* _Work instructions_
Which lines in the records below contain the word "agent"? Pull out each of those lines.

* _Provided data_

* BEGIN *

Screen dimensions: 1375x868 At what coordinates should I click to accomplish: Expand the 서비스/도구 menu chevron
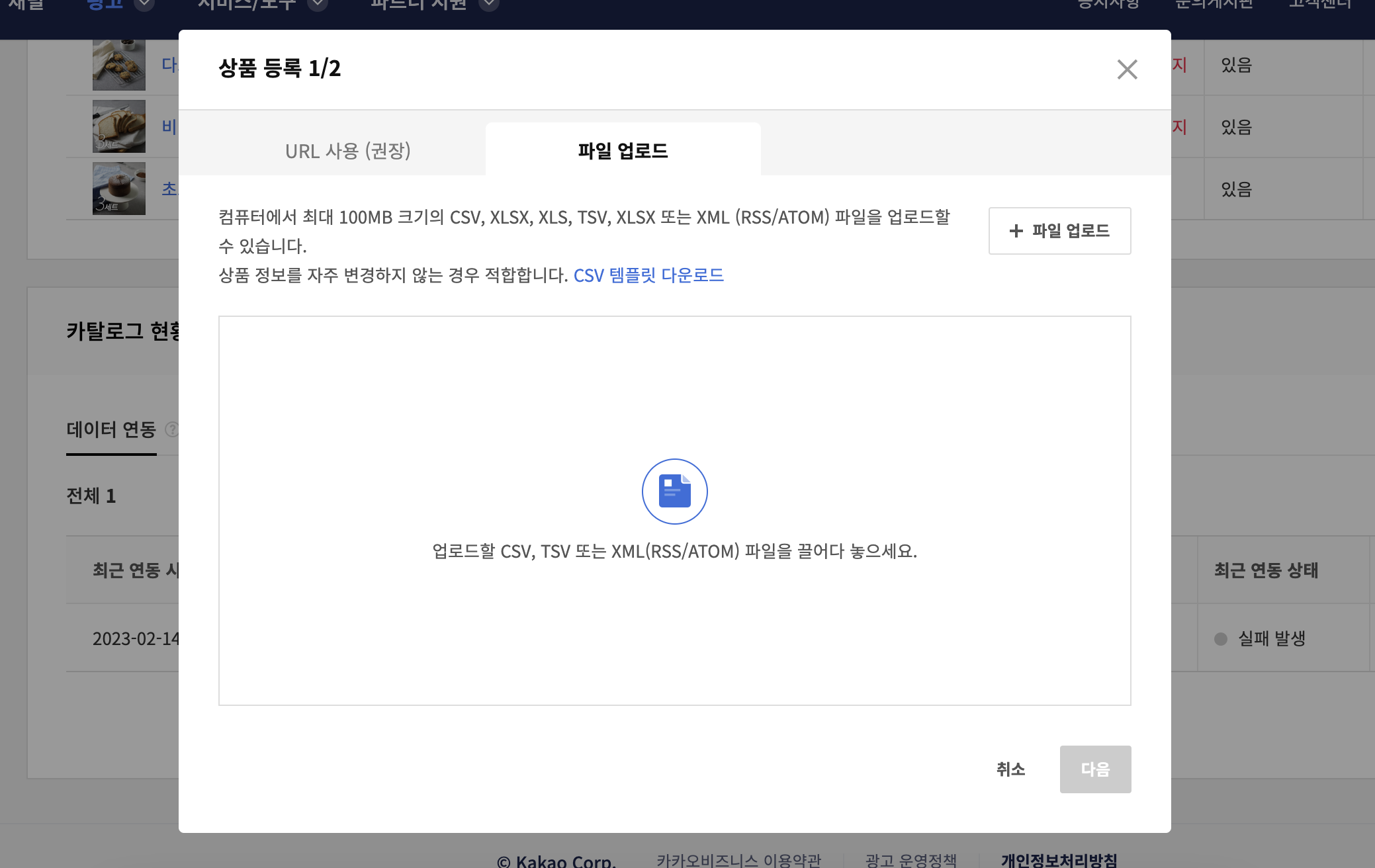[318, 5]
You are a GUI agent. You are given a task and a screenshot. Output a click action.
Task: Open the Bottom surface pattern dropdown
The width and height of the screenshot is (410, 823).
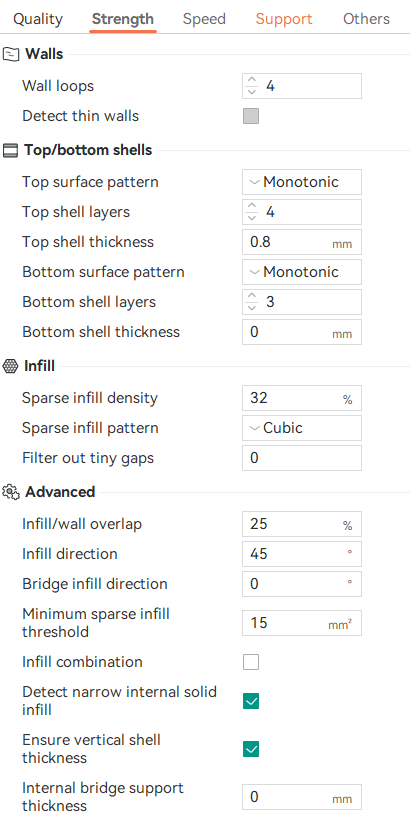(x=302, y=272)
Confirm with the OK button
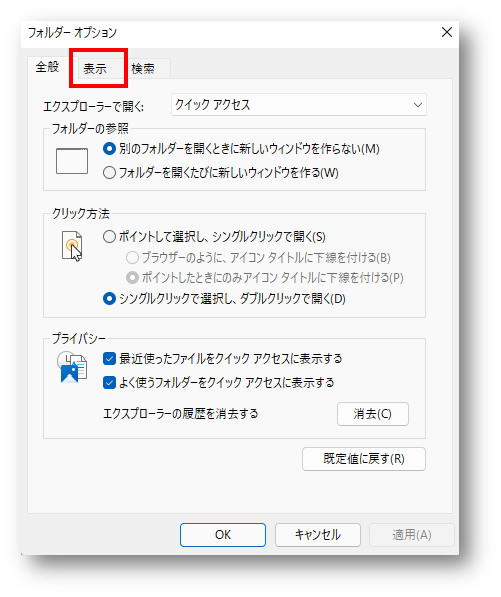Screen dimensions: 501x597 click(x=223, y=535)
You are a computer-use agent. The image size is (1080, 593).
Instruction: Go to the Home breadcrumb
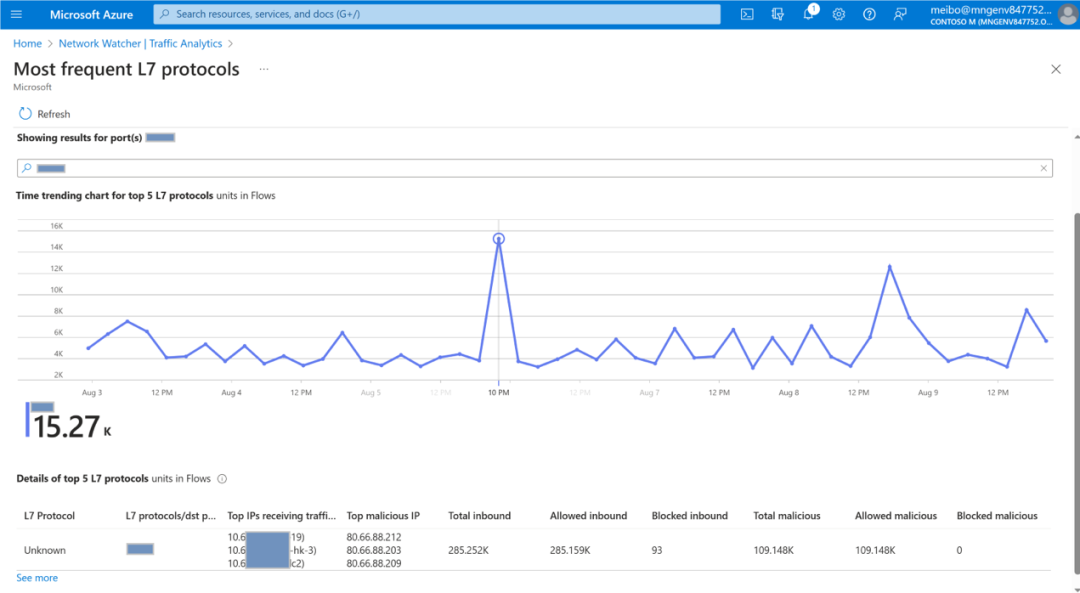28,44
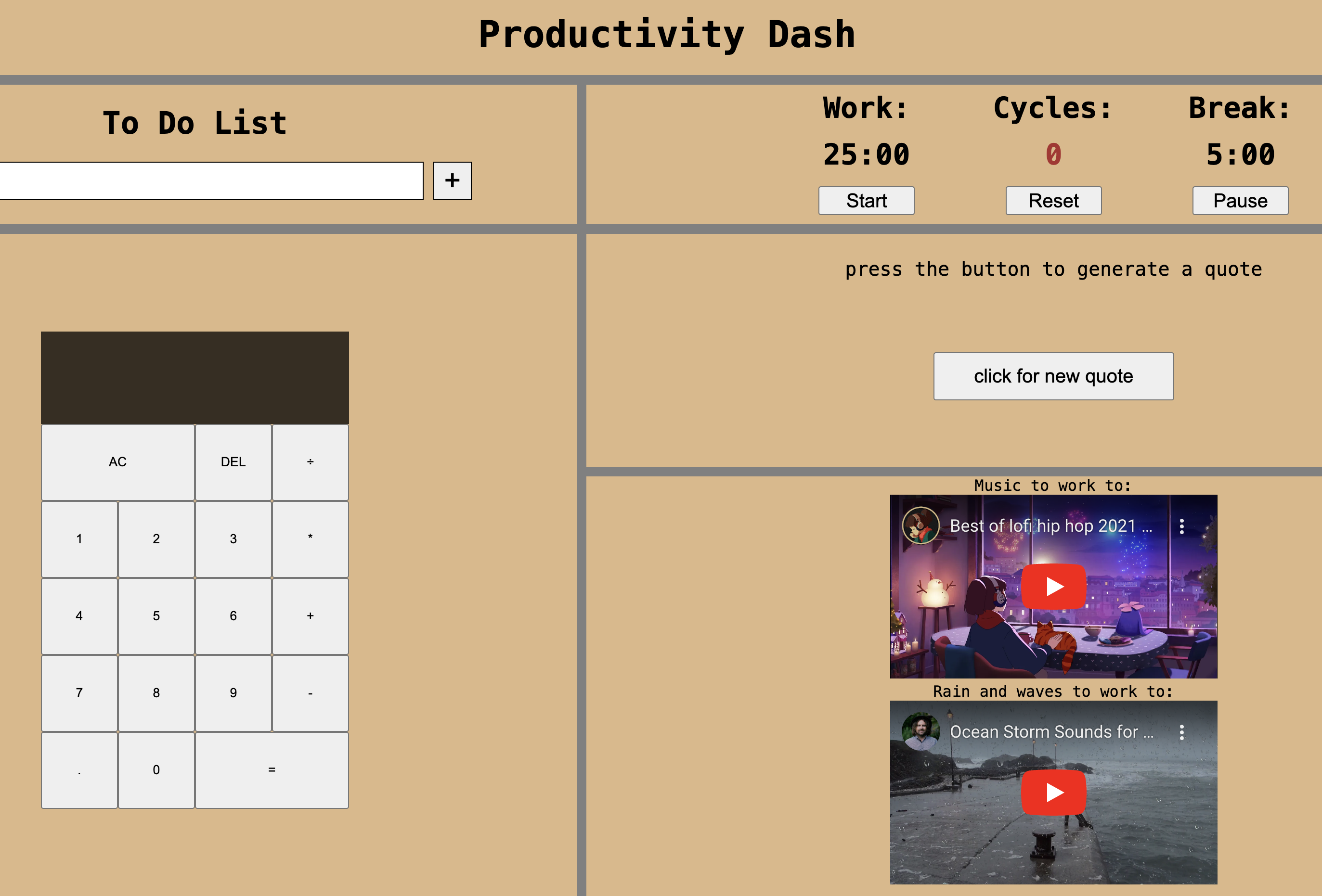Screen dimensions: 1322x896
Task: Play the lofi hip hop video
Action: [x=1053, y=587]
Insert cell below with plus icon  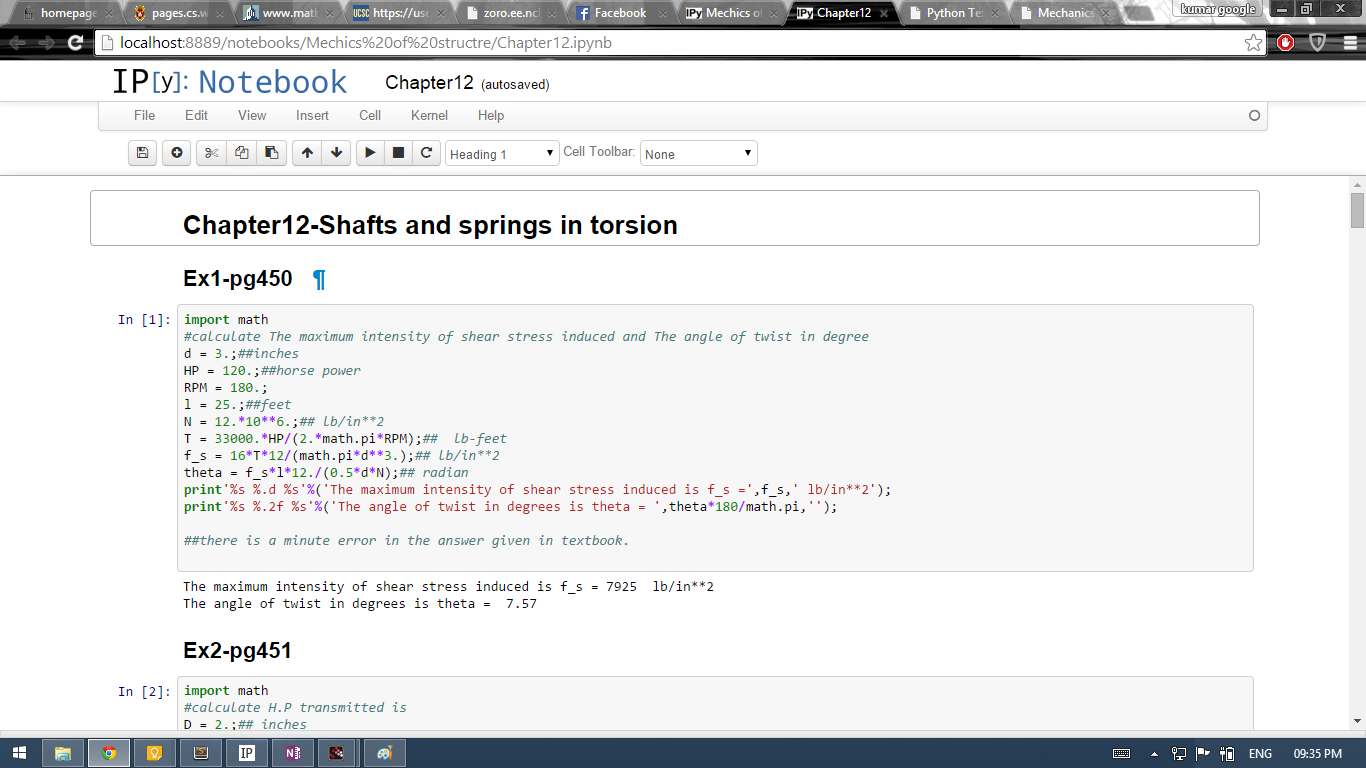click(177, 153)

* END *

* _Problem solution_
You are a GUI agent. You are given a task and a screenshot. Output a click action.
You are a computer-use agent. The image size is (1080, 593).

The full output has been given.